Sunday, June 22, 2008

If You're Concerned About the Price of Oil, Watch Israel and the U.S. Fifth Fleet

Israel, it's just been reported, recently conducted a military exercise that appeared to simulate an aerial attack on Iranian nuclear facilities. Two years ago, Israel fought a war in Lebanon against Iran's proxies, Hezbollah. Things didn't go well for Israel, to a large degree because Israeli intelligence severely underestimated Hezbollah's military capabilities. No doubt Israel now takes Iran very seriously, just as Iran takes Israel very seriously. The exercise could be the prelude to the real thing. This is all the more likely because the hawkish, but soon to be concluded George W. Bush presidency may offer the Israelis a degree of support that future presidents, chastened by the failure of the Iraq War, would not provide.

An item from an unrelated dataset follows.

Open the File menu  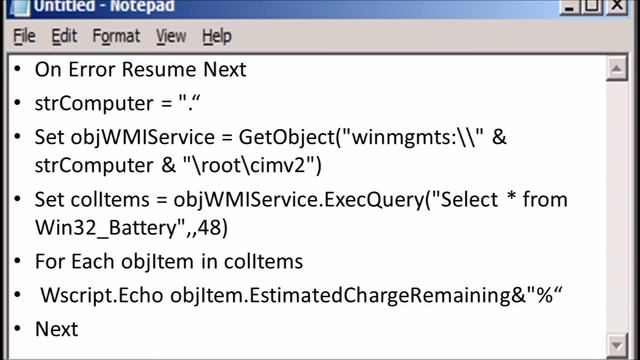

The Iranians will probably have trouble stopping an Israeli air raid. Israel's capability for long distance air attacks is legendary. Iran's air force is a mulligan stew of miscellaneous aircraft, some pretty modern but most out of date and lacking in spare parts. Many of them are not in operational condition. Iran's air defense system is of uncertain quality, with an apparently disappointing performance in the Iran-Iraq War during the early 1980s.

But the Iranians appear to subscribe to the notion that the best defense is a good offense, and have a good understanding of asymmetric warfare. Iran has built up its ballistic missile force, and is modernizing its navy with submarines, frigates and other ships that can deliver missiles. Missiles are hard to stop. Israel found this out in its 2006 war with Hezbollah, during which Hezbollah missiles bombarded Israeli cities that no enemy airplanes could possibly approach.

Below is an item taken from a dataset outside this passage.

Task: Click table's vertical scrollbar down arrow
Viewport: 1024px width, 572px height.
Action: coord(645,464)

Iran likely hopes to prevent an Israeli attack through a policy of modified mutual assured destruction. If Israel bombs Iranian nuclear facilities, Iran likely will do everything it can to stop the flow of oil to the industrialized world. With its arsenal of missiles, Iran would surely bombard Saudi Arabia, Kuwait and other Persian Gulf oil producers. Since the most productive oil fields in the world are in eastern Saudi Arabia, an easy ballistic missile shot from Iran, Iran's ability to disrupt the world's oil markets is plain to see.

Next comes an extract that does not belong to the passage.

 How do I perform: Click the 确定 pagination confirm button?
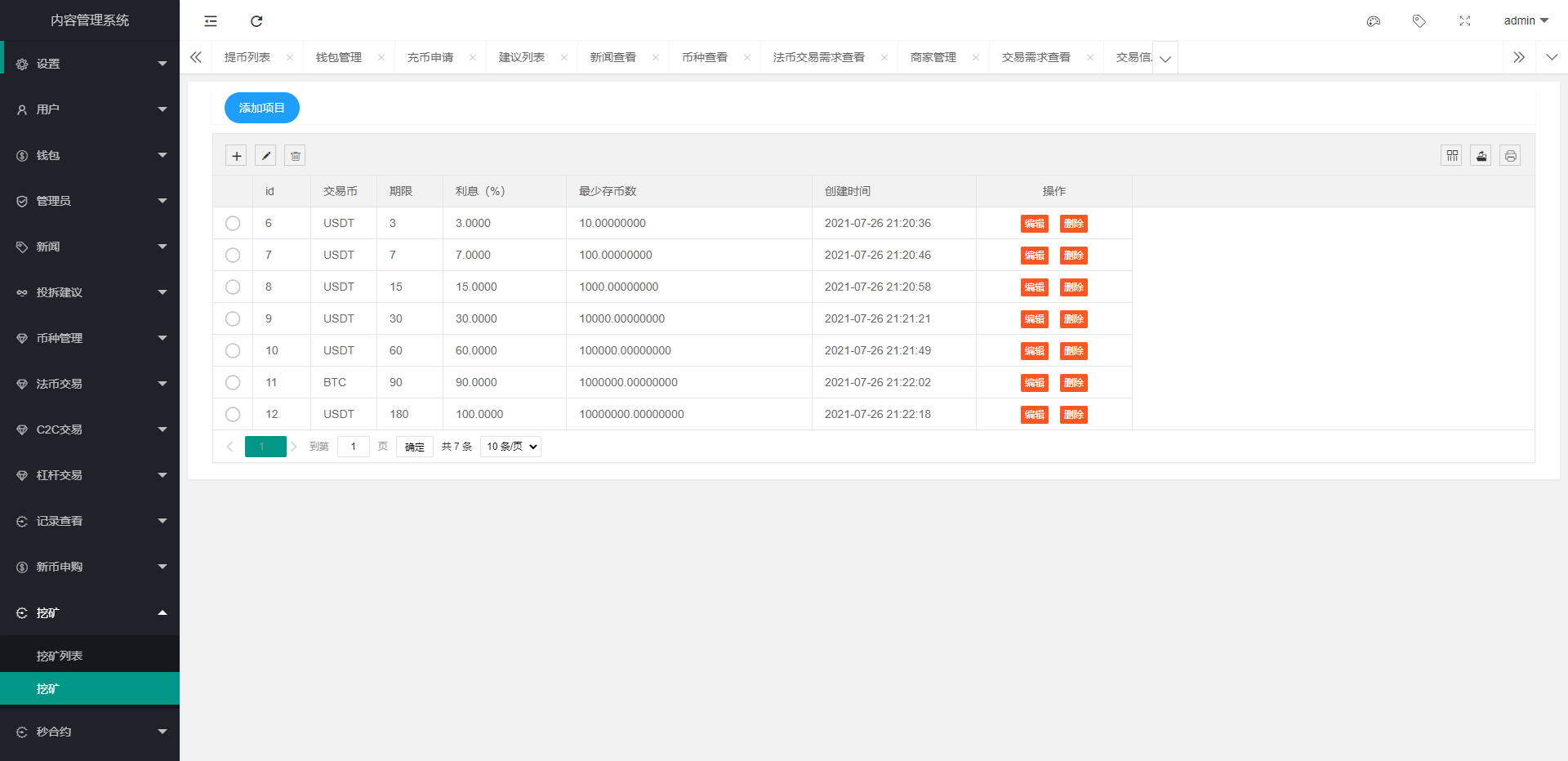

While the Saudis, Kuwaitis and other Persian Gulf nations have modern military aircraft, courtesy of the United States, F-15s aren't designed to stop barrages of hundreds or thousands of missiles. Indeed, they might need reinforced concrete bunkers as protection against such attacks. And even if the Saudis and Kuwaitis have Patriot missile defense systems, those systems won't defend oil tankers trying to pass through the Persian Gulf from Exocet or other cruise missiles.

All of which is a long way of saying that if Israel attacks Iran, the U.S. will have to get involved, like it or not. The best way to stop Iranian retaliation against oil producing nations would be air attacks by U.S. forces against Iran's missile forces. The Israelis don't have the capability to launch the massive attacks needed against Iran's missiles. Only the United States, with its vast surveillance and reconnaissance capabilities, and its enormous array of cruise missiles, piloted aircraft, drone aircraft and smart weapons, could have any hope of containing Iran's missiles.

The U.S. Fifth Fleet, which is assigned to the Persian Gulf region, would play a crucial role. While the U.S. already has air forces involved in the Iraq War, those forces likely aren't enough to fight on the Iranian front as well as the Iraqi front. The Fifth Fleet, beefed up with more than its usual complement of carriers, would have to be brought to bear.

Thus, the movements of the Fifth Fleet and Israel's pronouncements about Iran bear watching. If there's a scenario for $200 a barrel oil in the next six months, this is it. After that, a new President will reside in the White House, no doubt putting a restraining hand on Israel's air force. It's possible that the Bush administration's turn in the last couple of years toward diplomacy in the Middle East will bear fruit. By all accounts, few Iranians want war with America, and even fewer Americans want war with Iran. But if we had control over events, oil wouldn't now be trading at $135 a barrel.